(Lista de tareas)
**1)** Escribe el trozo del texto que va de "Los juegos, como" a "intercambiar sus anhelos.".
**2)** Según el texto, ¿qué edad tiene Mieko?
═════ Texto
Los juegos, como el Monopoly en su versión suiza, ayudan a salvar la brecha. La abuela, que empieza a tener síntomas de demencia, se rodea de figuritas de Playmobil, mientras que el abuelo atiende su pequeño salón de pachinko, que ha visto días mejores. Claire también debe “ir a jugar” con Mieko, una niña de diez años a la que imparte clases particulares de francés. Al menos ellas dos logran superar, aunque sea tímidamente, la distancia cultural que las separa e intercambiar sus anhelos.
“Les billes du Pachinko” es una obra que destila fragilidad, pero también calma y belleza. El juego que da nombre a esta novela refleja una precaria situación emocional. Porque el pachinko es un juego a la vez colectivo y solitario, como lo describió el filósofo francés Roland Barthes. Amontonados unos al lado de otros y sin prestarse la más mínima atención, los jugadores permanecen sentados ante sus máquinas. Insertan bolas y anhelan una felicidad que nunca llegará a satisfacerlos. En este juego no se gana dinero, sino objetos patéticos, tales como ositos de peluche o un paquete de chicles, a modo de premio.
══════════
═════ Sección de datos
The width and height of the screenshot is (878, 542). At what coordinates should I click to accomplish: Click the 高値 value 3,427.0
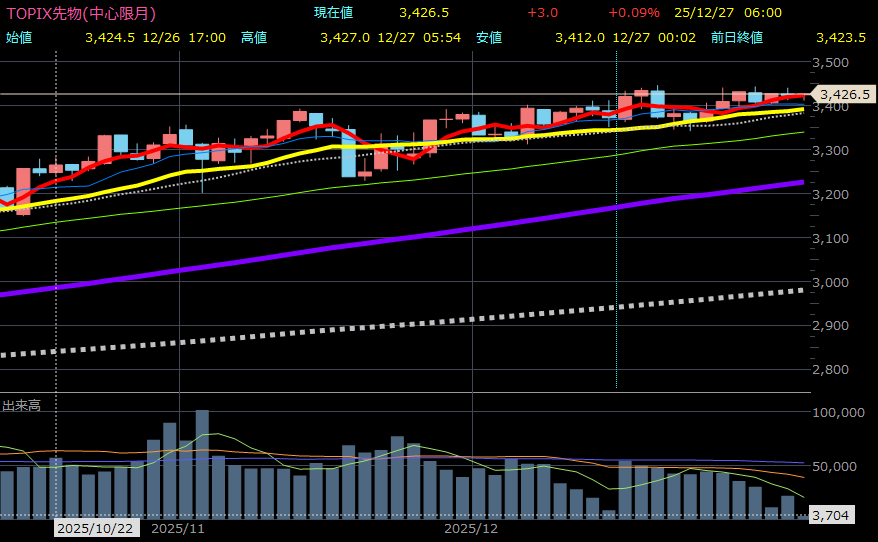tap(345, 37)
══════════
═════ Sección de datos
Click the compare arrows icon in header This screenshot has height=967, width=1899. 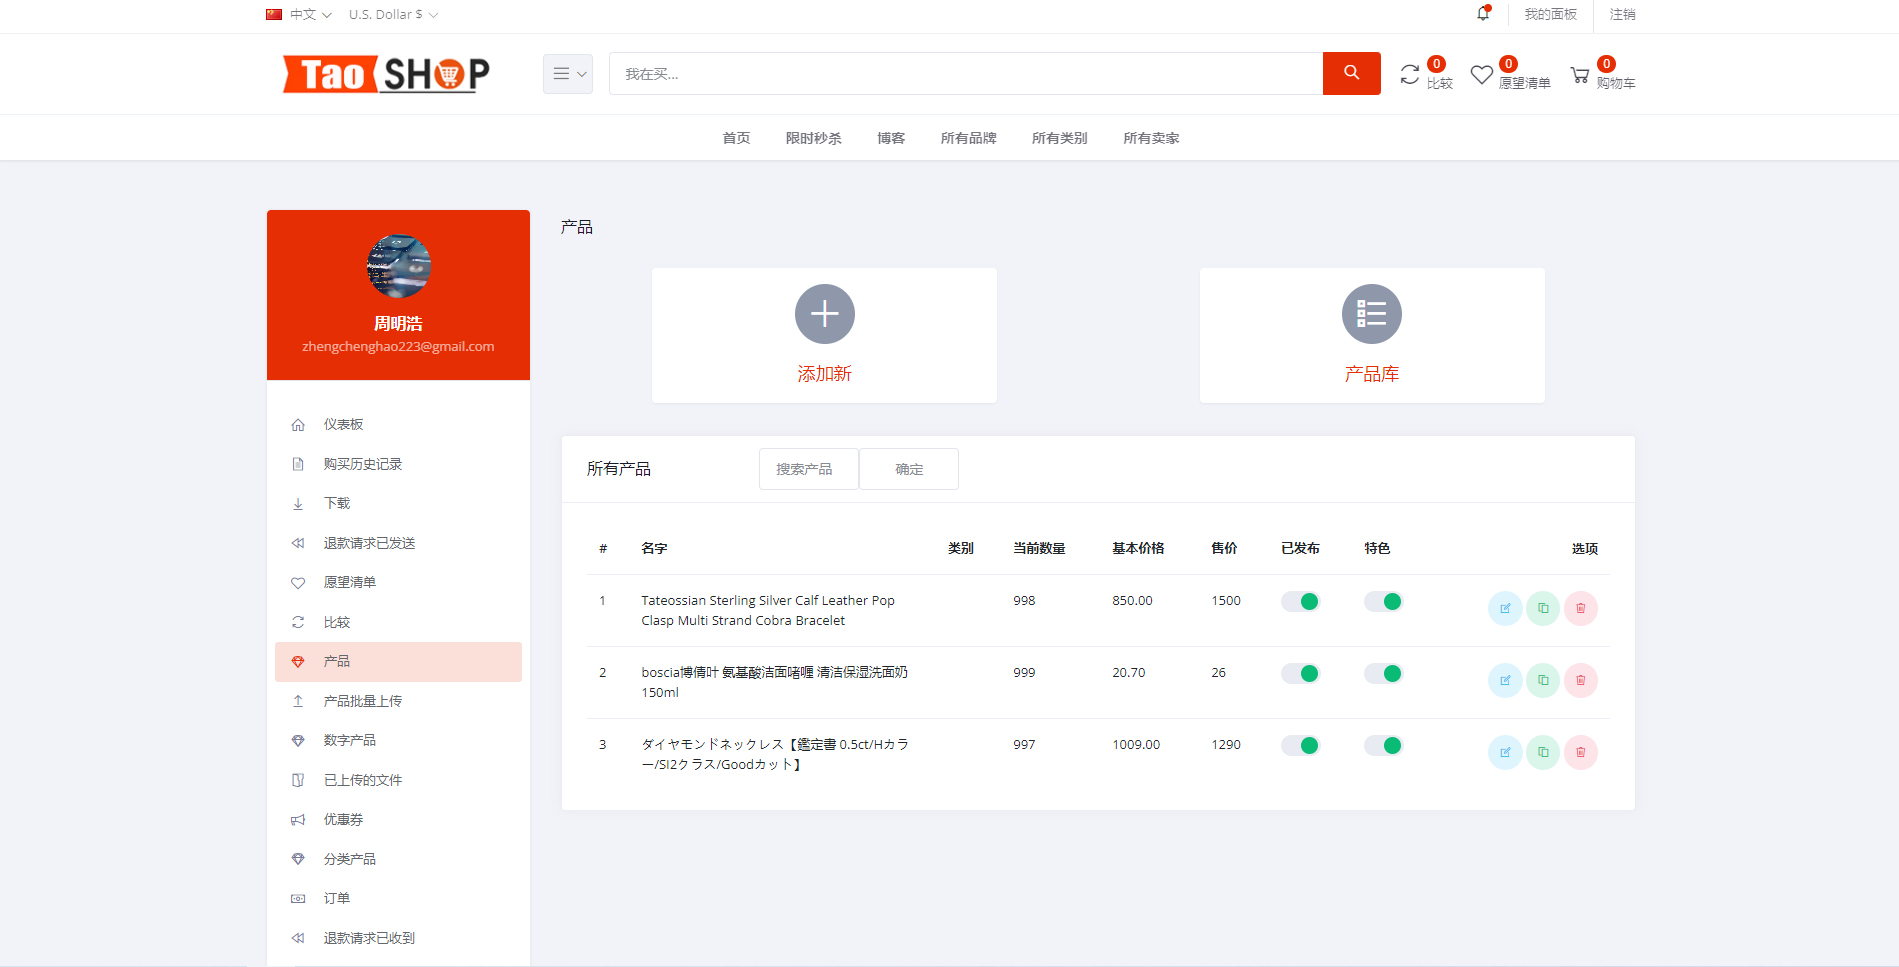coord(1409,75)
══════════
═════ Sección de datos
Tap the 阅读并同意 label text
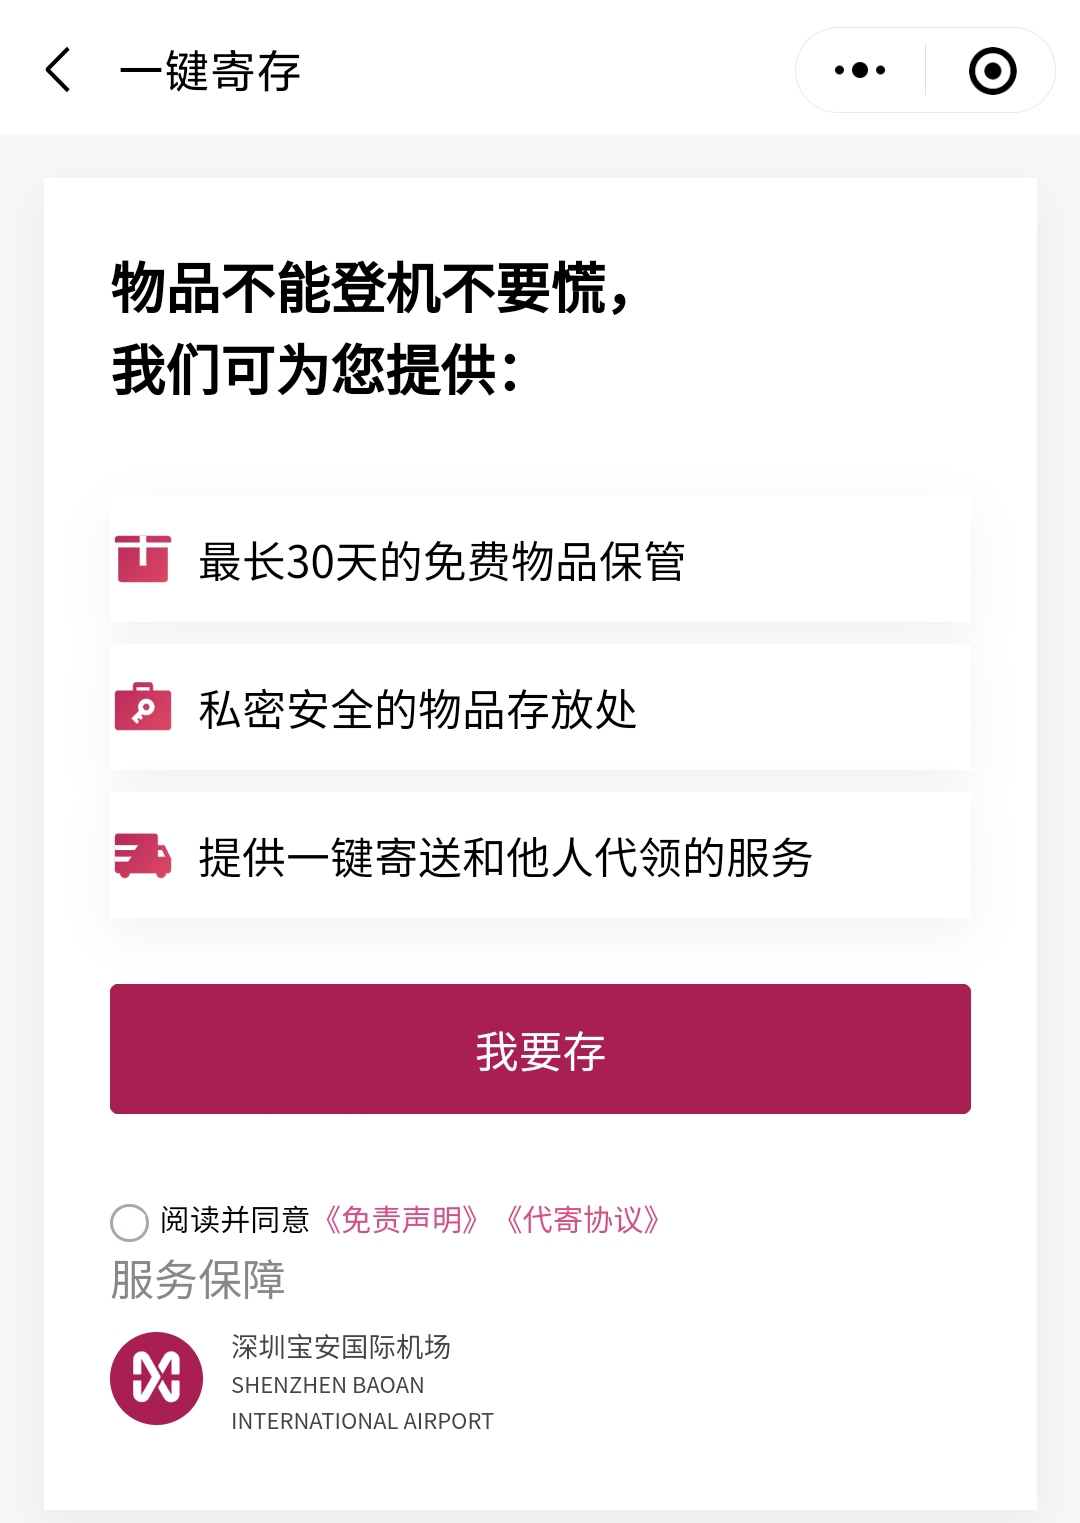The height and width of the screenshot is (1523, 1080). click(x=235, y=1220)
══════════
(Respuestas dadas)
**1)**
Los juegos, como el Monopoly en su versión suiza, ayudan a salvar la brecha. La abuela, que empieza a tener síntomas de demencia, se rodea de figuritas de Playmobil, mientras que el abuelo atiende su pequeño salón de pachinko, que ha visto días mejores. Claire también debe “ir a jugar” con Mieko, una niña de diez años a la que imparte clases particulares de francés. Al menos ellas dos logran superar, aunque sea tímidamente, la distancia cultural que las separa e intercambiar sus anhelos.

**2)** Mieko tiene diez años.